Funding for area prisons sought


Published: Saturday, January 29, 2005 at 6:01 a.m.
Last Modified: Saturday, January 29, 2005 at 12:35 a.m.
The state prison system is asking for a $125 million budget increase from the state Legislature to pay for construction projects that would add about 6,000 new inmate beds in northern Florida.
According to Department of Corrections spokesman Sterling Ivey, Gov. Jeb Bush's proposed 2004-2005 budget includes increasing the prison system's budget from the $2.1 billion in the current fiscal year to $2.2 billion. The increase would be for additional construction spending.
If approved, the construction would push the number of state prison beds to 91,165 when the work is all completed.
Ivey said the current fiscal year budget already has some construction money in it and when added to the proposed increase, the department plans to do the following:
  • Columbia Correctional Institution in Columbia County - requesting $16.3 million as part of a multi-year, $29.7 million project to construct a 788-bed annex scheduled to be completed in October 2006.
  • Lowell Correctional Institution (for women) in Marion County - requesting $8.6 million for a 320-bed annex scheduled to be completed in January 2007; and requesting $6 million of $11.4 million needed for a 262-bed work camp scheduled to be completed in June 2007.
  • Proposed prison in Suwannee County - requesting $45 million as part of a multi-year $82.9 million project to construct a 2,022-bed prison scheduled to be completed in March 2008.
  • Taylor Correctional Institution in Taylor County - requesting $1.3 million to complete construction and pay one-time startup costs for a 524-bed work camp expected to be open in February 2006 at a total cost of $6.2 million.
  • Reception and Medical Center in Union County - requesting $6.8 million to construct a 524-bed work camp.
  • Wakulla Correctional Institution in Wakulla County (west of Tallahassee) - requesting $49 million as part of a $69 million multi-year project to add a 2,022-bed annex scheduled to be completed in August 2007.
    The most controversial of the projects is the one in Suwannee County.
    Plans call for the prison to be built on 300 state-owned acres about nine miles east of Live Oak and about a mile and a half west of Wellborn along U.S. 90 in an area that is mostly pasture land and planted pines. The new prison is expected to create 305 jobs with an annual payroll of about $13.7 million.
    When the prison was first proposed for the rural county in the early 1990s, concerns were raised by Save Our Suwannee, an environmental protection group. Sven Lindskold was president of the organization at the time.
    "Our concern was that the wetland regulations were inadequate and they have not changed," Lindskold said. "The site for the prison is right on wetlands that are the headwaters of Rocky Creek, which is a little creek that heads north from U.S. 90 to the Suwannee River. These are strategically placed wetlands that need to be preserved."
    County and state officials have countered the argument by pointing out that the land development regulations and comprehensive land use plan allow for building a prison in the area.
    If the state goes ahead with the Suwannee prison plan, only four of Florida's 67 counties will not have some type of state prison - Citrus, Flagler, Seminole and St. Johns counties.

• [Explore the material]:
• A. Based on the article about prison funding, say whether each statement agrees with it. Answer yes or no for each, and quote the words from the article that decide it.
(i) The Suwannee County prison would be built on land the state owns.
(ii) The annex planned at Lowell Correctional Institution is for male inmates.
(iii) The Taylor County work camp is expected to open in February 2006.
• B. From the article about prison funding, print the passage that begins at the words "The most controversial" and ends after the words "about $13.7 million.".

• [Records provided]:
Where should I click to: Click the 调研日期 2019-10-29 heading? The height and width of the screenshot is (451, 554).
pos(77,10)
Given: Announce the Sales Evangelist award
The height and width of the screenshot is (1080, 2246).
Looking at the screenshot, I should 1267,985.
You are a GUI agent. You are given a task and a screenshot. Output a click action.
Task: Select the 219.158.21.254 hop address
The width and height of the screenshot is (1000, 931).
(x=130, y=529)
* * *
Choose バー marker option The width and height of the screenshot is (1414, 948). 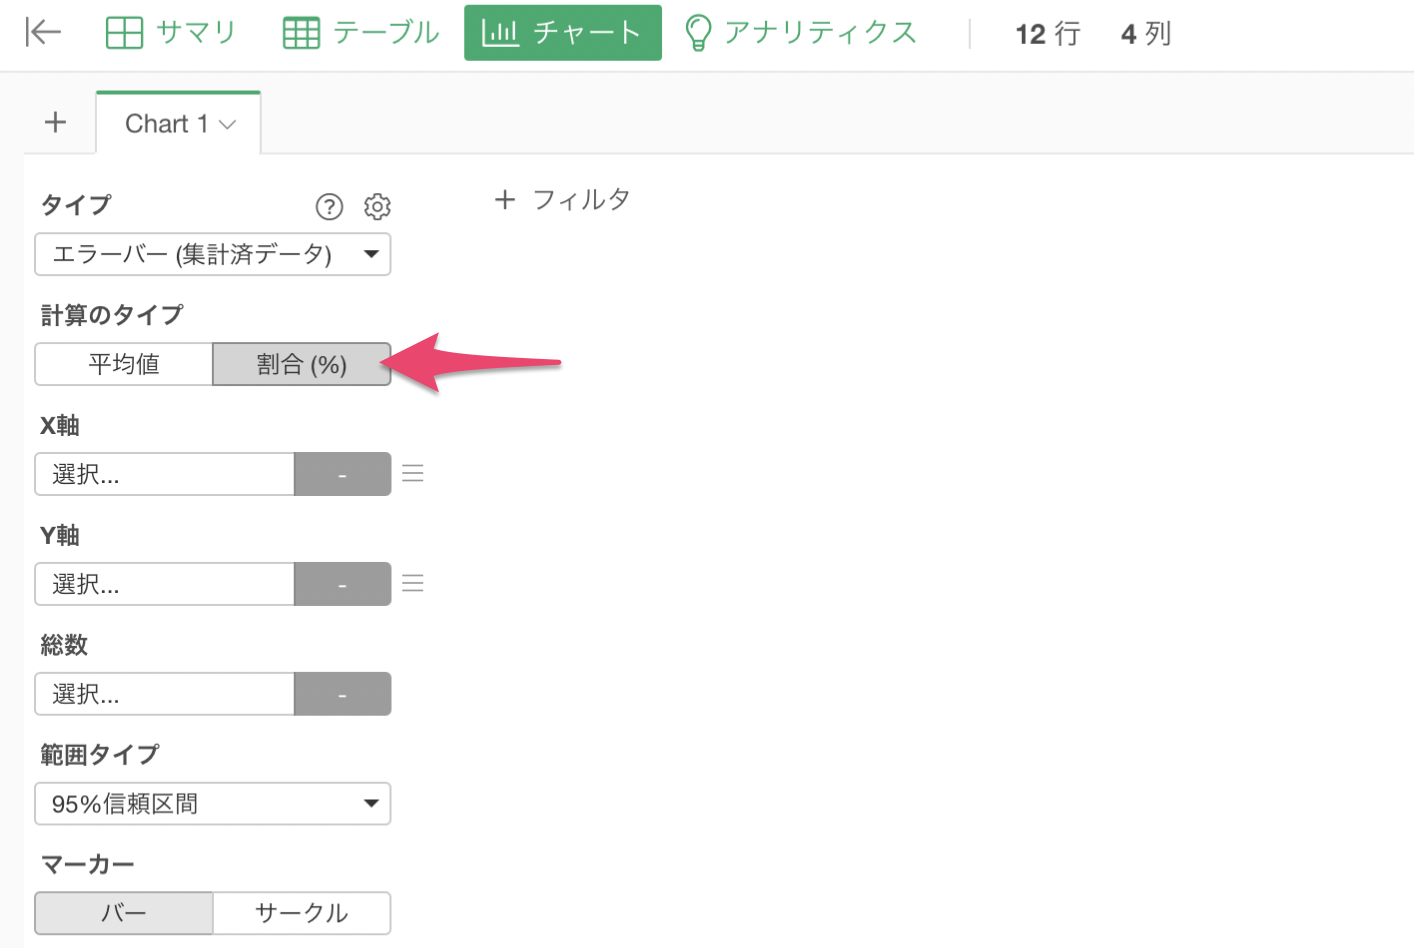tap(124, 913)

• [Answers to this exercise]:
• A.
(i) Yes: "Plans call for the prison to be built on 300 state-owned acres"
(ii) No: "Lowell Correctional Institution (for women) in Marion County"
(iii) Yes: "a 524-bed work camp expected to be open in February 2006"

• B.
The most controversial of the projects is the one in Suwannee County.
    Plans call for the prison to be built on 300 state-owned acres about nine miles east of Live Oak and about a mile and a half west of Wellborn along U.S. 90 in an area that is mostly pasture land and planted pines. The new prison is expected to create 305 jobs with an annual payroll of about $13.7 million.